Developing it vs. buying it
The Canada-to-China trade did mark a 27 percent increase over the previous year, however. That trend underscores the most on-the-mark element of Republican concern about the Nexen buyout -- China's eagerness to extract the heavy crude that would run through Keystone XL, with the attendant carbon emissions that alarm green activists, regardless of whether the White House allows the pipeline to Gulf Coast refineries.
China's record-breaking foreign investment proposal in the oil sands is "not so good for the environmental movement, because the Chinese will figure out how to move this oil out, [which] contributes to global warming," said Philip Verleger, a veteran energy economist whose projection that Keystone XL would drive up gas prices is often cited by its critics.
In the absence of pipeline infrastructure, rail is emerging as a viable alternative, Verleger added. "Efforts to slow crude oil pipelines probably will not have much of an impact on slowing the development of oil fields in Canada and the Bakken" in North Dakota, he said.
Despite the rise of rail, developing fuel from Canadian assets does not necessarily mean Chinese consumers will have easy access to the resources.
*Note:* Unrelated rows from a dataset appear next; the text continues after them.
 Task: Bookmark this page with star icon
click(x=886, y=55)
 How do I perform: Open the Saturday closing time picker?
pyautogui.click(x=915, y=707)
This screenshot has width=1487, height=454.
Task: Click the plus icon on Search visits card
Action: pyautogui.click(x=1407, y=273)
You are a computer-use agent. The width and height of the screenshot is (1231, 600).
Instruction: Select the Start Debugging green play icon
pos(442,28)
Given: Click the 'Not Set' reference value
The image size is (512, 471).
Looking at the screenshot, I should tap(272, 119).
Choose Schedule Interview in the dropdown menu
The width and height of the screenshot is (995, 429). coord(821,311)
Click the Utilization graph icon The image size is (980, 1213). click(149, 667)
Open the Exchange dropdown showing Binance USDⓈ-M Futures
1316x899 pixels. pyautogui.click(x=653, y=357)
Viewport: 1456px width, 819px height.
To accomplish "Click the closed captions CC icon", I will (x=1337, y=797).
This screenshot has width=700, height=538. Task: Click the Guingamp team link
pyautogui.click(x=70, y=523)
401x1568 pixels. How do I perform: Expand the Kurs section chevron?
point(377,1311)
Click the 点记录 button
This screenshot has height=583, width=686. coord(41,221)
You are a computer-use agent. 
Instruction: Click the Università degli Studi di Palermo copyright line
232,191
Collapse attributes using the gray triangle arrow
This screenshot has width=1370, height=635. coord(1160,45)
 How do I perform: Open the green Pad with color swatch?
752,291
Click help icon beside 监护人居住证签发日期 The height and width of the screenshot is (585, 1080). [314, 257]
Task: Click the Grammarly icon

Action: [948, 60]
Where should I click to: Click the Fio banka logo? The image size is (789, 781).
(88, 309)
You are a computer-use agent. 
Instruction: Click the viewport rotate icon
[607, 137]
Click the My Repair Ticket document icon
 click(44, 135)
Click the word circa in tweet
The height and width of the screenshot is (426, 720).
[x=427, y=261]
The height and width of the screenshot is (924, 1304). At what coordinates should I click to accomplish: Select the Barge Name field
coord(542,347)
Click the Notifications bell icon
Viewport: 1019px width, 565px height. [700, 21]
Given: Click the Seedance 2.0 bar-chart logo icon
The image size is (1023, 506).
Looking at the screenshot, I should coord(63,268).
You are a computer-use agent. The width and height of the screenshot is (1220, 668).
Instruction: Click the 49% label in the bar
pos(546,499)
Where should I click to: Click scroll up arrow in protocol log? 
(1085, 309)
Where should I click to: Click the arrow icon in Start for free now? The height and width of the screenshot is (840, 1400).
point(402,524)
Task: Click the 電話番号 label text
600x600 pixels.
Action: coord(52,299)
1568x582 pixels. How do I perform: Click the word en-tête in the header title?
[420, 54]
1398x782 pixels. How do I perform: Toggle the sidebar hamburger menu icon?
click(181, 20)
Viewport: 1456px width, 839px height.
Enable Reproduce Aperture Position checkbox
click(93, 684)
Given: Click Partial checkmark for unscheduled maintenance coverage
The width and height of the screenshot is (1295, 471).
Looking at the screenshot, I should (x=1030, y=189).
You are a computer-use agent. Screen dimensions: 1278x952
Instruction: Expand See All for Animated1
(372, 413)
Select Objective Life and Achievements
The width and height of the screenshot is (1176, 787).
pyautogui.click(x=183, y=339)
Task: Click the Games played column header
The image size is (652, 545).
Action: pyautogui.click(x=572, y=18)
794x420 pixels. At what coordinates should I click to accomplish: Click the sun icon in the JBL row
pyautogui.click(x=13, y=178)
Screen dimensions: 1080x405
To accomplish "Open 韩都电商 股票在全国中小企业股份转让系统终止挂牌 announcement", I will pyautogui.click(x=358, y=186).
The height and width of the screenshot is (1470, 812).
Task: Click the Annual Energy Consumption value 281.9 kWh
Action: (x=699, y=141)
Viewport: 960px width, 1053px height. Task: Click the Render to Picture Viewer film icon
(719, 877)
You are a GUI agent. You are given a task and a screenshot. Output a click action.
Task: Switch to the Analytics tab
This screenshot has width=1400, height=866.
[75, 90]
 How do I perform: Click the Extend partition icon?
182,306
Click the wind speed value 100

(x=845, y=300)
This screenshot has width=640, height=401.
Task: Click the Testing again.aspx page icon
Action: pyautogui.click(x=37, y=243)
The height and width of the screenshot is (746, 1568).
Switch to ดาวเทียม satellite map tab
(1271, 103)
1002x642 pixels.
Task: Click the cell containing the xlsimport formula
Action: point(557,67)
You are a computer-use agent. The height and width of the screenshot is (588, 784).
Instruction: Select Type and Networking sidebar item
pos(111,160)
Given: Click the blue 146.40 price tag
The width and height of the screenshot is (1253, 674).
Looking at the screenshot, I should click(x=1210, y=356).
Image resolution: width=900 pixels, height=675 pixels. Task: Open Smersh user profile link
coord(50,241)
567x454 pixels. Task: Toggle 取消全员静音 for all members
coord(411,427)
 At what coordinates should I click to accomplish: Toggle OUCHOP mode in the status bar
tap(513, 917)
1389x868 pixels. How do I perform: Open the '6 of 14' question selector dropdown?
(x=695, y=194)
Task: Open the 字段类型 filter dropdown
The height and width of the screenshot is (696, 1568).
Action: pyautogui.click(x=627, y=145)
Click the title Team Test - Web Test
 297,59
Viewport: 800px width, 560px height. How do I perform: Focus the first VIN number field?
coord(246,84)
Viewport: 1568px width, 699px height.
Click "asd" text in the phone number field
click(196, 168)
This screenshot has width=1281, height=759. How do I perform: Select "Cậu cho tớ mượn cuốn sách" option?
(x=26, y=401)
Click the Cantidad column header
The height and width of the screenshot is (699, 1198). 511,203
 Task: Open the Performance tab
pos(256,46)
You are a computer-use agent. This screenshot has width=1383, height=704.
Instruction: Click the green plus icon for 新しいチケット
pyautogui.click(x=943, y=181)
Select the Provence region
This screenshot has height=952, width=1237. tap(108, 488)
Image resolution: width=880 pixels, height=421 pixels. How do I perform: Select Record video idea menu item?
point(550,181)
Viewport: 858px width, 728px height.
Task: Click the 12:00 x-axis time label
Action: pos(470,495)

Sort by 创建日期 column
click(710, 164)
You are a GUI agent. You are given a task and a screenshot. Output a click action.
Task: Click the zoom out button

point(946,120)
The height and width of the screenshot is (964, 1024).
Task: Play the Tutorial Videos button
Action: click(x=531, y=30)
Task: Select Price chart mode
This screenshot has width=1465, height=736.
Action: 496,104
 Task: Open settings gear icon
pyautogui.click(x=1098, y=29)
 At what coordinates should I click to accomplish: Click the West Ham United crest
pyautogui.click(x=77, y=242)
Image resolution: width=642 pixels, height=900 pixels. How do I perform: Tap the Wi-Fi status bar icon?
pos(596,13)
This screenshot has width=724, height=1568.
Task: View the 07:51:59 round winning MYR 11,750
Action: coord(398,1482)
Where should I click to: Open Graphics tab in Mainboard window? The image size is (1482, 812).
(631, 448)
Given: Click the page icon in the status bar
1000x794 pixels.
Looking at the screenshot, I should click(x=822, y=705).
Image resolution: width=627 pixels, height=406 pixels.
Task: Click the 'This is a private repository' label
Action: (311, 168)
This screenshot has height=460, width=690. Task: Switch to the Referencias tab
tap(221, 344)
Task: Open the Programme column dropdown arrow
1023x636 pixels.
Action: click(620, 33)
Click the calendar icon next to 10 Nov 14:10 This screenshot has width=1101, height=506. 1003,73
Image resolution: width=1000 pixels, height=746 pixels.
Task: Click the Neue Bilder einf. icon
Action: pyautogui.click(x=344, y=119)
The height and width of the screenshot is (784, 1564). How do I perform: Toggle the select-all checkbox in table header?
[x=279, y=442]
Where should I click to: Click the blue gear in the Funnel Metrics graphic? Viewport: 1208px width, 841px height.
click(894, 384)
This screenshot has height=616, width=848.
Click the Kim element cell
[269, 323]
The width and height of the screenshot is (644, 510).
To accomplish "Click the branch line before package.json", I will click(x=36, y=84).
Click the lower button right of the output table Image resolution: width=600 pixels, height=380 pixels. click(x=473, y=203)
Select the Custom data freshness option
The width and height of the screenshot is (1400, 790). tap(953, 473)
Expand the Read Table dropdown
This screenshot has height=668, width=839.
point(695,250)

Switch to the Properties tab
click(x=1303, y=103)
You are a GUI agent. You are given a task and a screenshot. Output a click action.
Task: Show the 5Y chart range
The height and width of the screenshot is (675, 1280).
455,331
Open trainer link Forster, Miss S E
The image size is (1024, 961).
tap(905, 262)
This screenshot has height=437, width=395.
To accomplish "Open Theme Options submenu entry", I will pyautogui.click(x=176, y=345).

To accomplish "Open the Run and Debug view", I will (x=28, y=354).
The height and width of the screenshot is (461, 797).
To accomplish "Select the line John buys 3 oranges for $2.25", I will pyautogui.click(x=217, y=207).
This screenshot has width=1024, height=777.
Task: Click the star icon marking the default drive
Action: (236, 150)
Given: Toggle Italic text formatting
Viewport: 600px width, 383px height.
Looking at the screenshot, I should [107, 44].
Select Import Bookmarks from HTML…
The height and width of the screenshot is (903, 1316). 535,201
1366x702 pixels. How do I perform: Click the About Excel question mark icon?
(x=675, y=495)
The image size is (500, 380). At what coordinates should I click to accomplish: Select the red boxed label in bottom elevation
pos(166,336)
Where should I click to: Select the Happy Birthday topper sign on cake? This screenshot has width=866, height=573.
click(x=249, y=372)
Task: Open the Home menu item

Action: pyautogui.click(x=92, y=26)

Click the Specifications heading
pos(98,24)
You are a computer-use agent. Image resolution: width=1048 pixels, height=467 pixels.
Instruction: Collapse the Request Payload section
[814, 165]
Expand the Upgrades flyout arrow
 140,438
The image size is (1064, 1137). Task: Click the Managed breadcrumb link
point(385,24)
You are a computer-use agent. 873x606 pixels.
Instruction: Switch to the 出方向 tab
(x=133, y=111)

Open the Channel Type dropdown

The most promising avenue for large-scale oil sands crude shipment to Asia, Enbridge Inc.'s Northern Gateway, remains mired in intra-provincial Canadian political battles as acrimonious as those that sidelined Keystone XL (EnergyWire, July 26).
Canadian regulatory filings show that Nexen was one of 10 oil companies providing $10 million to help Enbridge navigate the approval process for the Gateway pipeline, which would run west from Alberta to the coast of the liberal province of British Columbia. Still, that contribution would not prevent a CNOOC-owned Nexen from routing future crude through Keystone XL, if it is constructed.
Chinese-controlled oil sands producers likely would see some of their fuel shipped to the United States, Jiang said. "Isn't that good? It's market-oriented. Somebody's putting up money, creating jobs in Canada ... to make the U.S. energy supply more stable."
But pitting China against America in a race for Canadian oil sands fuel remains a potent argument for Republicans in Congress as well as the government of Prime Minister Stephen Harper, who dialed up the volume on his pitch for Asian investment in Alberta's energy sector soon after Keystone XL's permit application was delayed in November.
If anything, the Beijing-as-economic-rival narrative has gained momentum in Washington, its questionable relevance to the oil sands aside, because of Democratic attacks on GOP presidential nominee Mitt Romney as an outsourcer of jobs to China.
"I don't think it's as big a deal as people are trying to make it be," Frank Verrastro, director of the energy program at the Center for Strategic and International Studies think tank, said of the Nexen buyout in an interview.
Existing capacity to bring oil sands crude south from Canada is not set to run dry until 2016, he added, and the boom of domestic oil in the Bakken and Eagle Ford shale plays already is complicating the picture for the U.S. market. "That's not true, that we're forcing Canada and China together."